Stored records:
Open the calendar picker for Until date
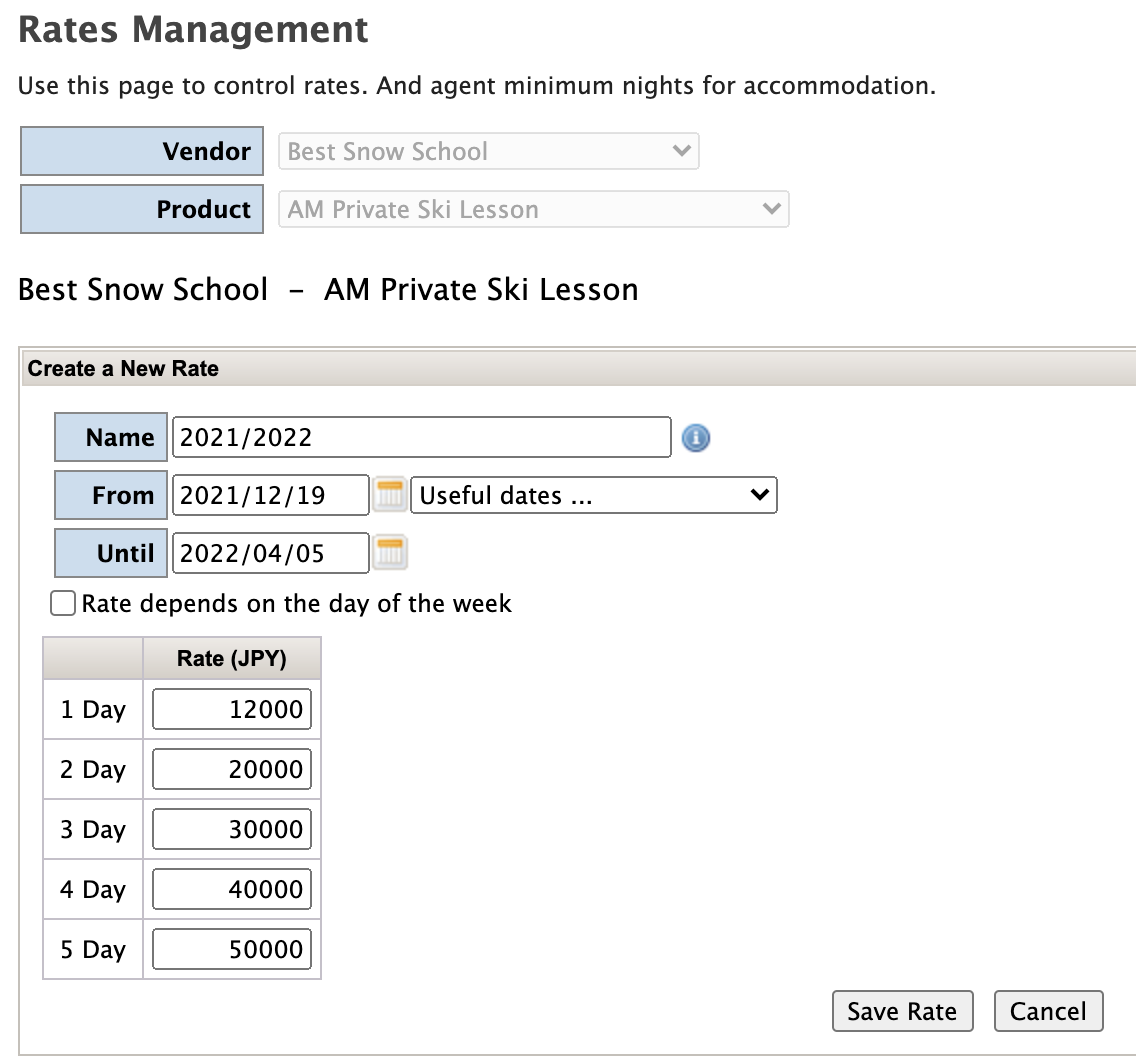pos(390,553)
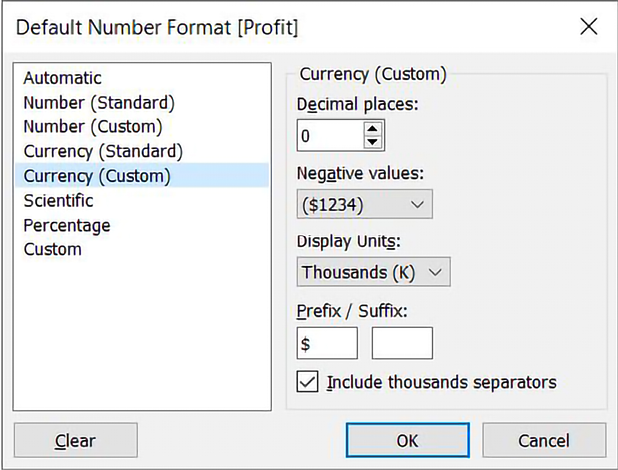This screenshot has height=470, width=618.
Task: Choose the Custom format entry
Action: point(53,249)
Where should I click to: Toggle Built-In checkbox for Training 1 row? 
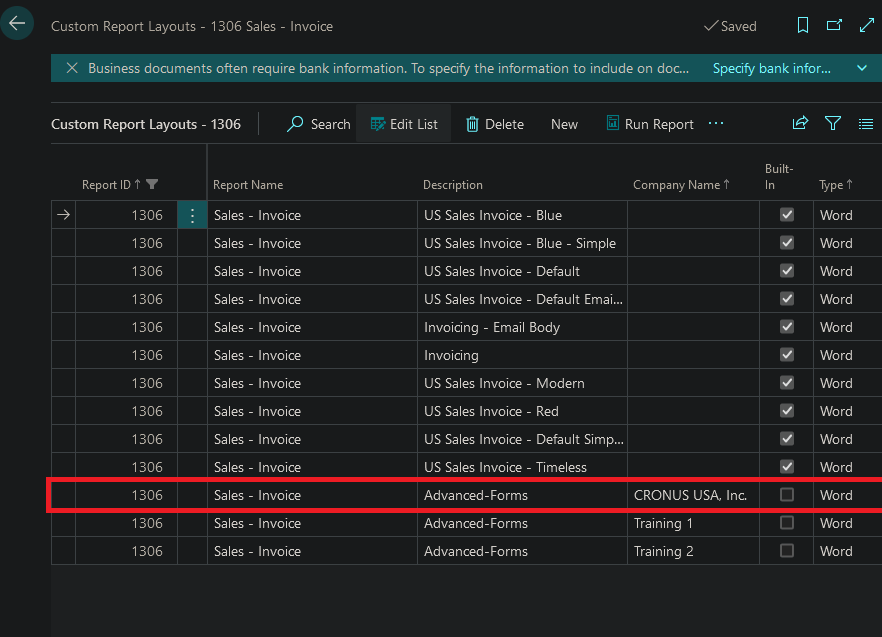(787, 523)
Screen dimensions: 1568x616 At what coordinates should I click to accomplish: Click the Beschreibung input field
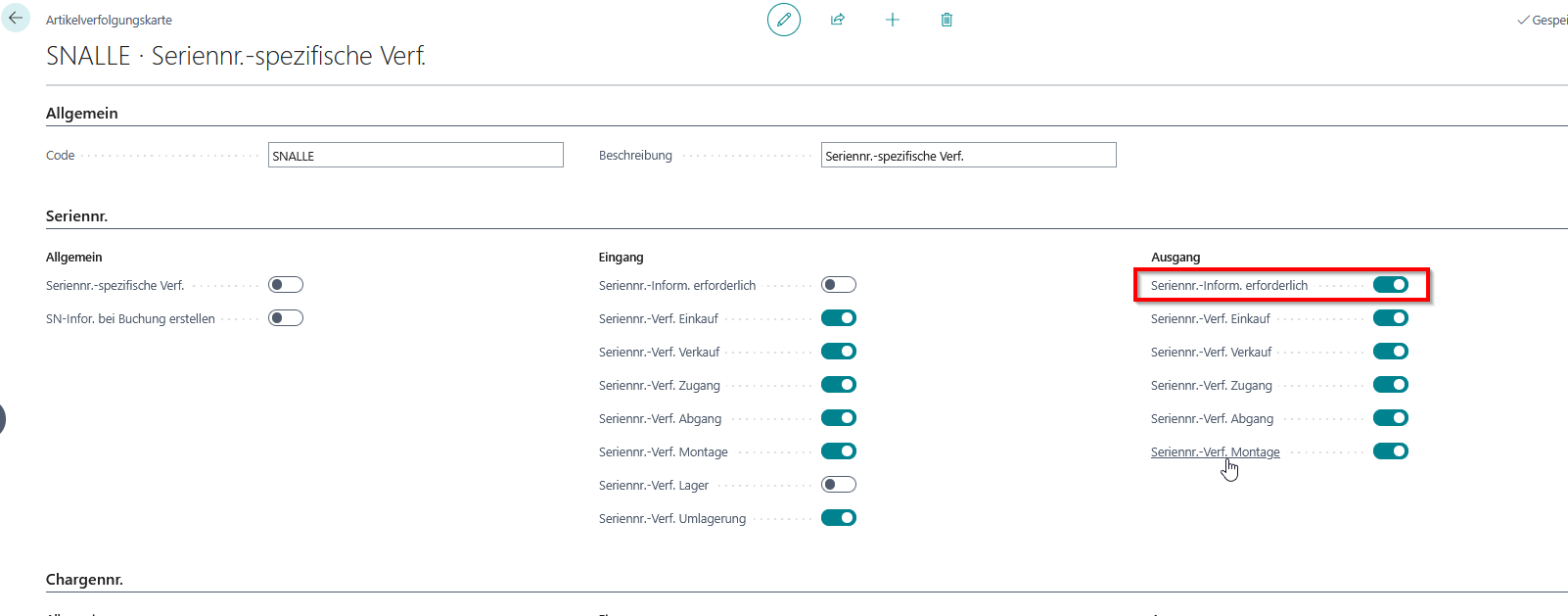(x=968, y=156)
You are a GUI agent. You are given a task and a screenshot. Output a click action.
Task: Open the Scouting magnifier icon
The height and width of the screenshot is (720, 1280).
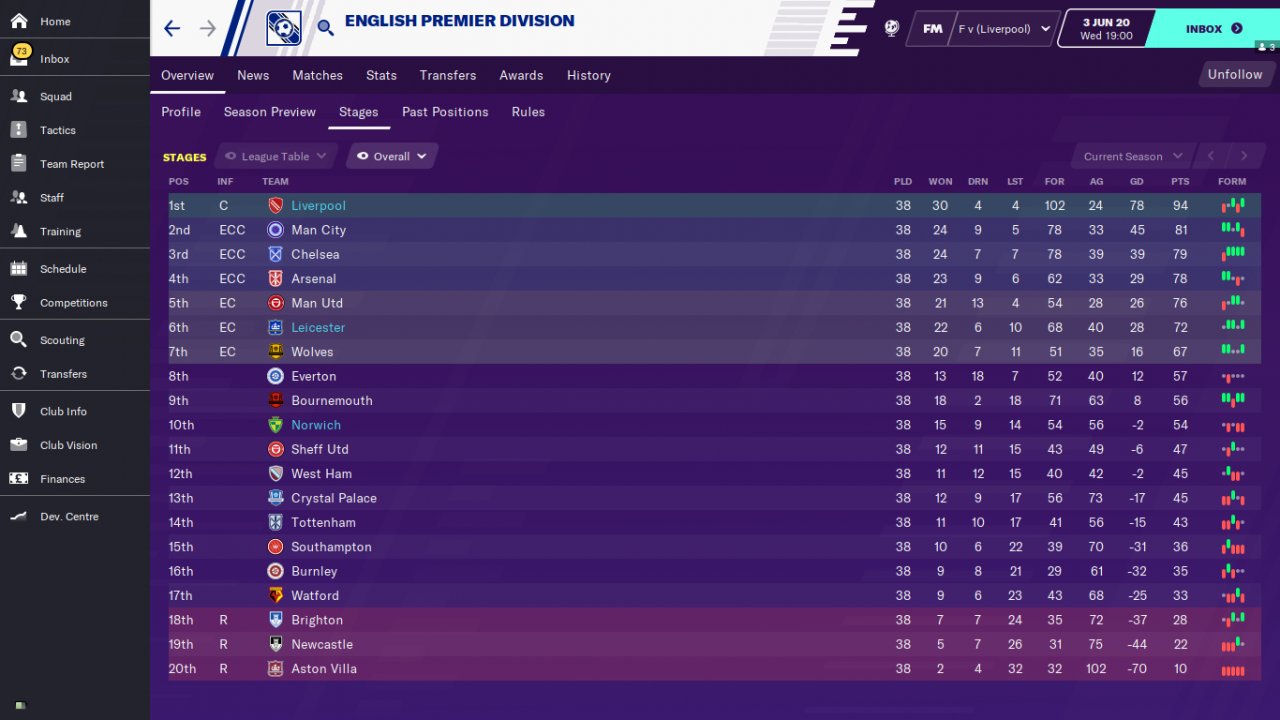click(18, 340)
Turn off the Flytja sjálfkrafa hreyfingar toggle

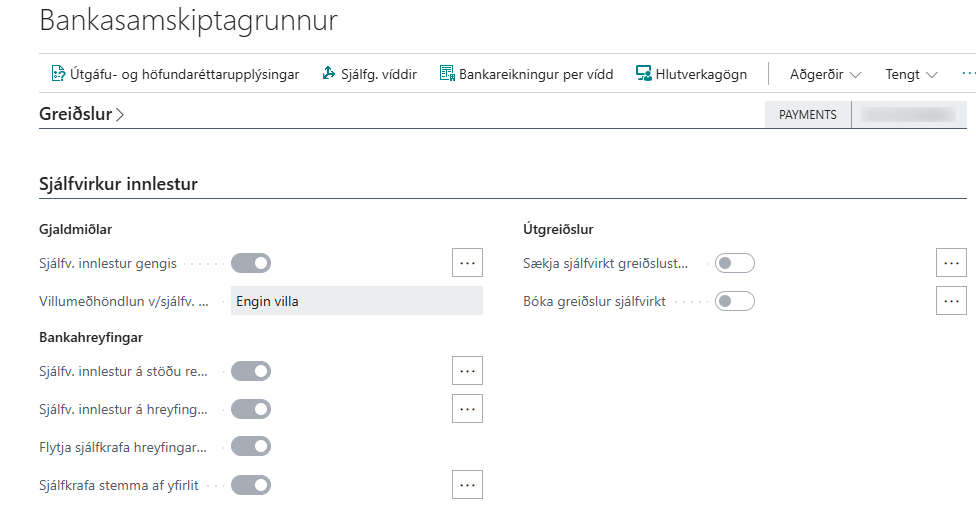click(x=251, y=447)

:: Aim of the exercise ::
Omit every picture while printing the data word for word.

:: Answer area ::
Open the calendar picker for Until date
pos(390,553)
This screenshot has height=470, width=618.
Task: Choose the Custom format entry
Action: point(53,249)
Where should I click to: Toggle Built-In checkbox for Training 1 row? 
(787, 523)
Screen dimensions: 1568x616 At what coordinates should I click to accomplish: Click the Beschreibung input field
(x=968, y=156)
You are a GUI agent. You are given a task and a screenshot. Output a click action.
Task: Open the Scouting magnifier icon
The height and width of the screenshot is (720, 1280).
click(18, 340)
Turn off the Flytja sjálfkrafa hreyfingar toggle

click(x=251, y=447)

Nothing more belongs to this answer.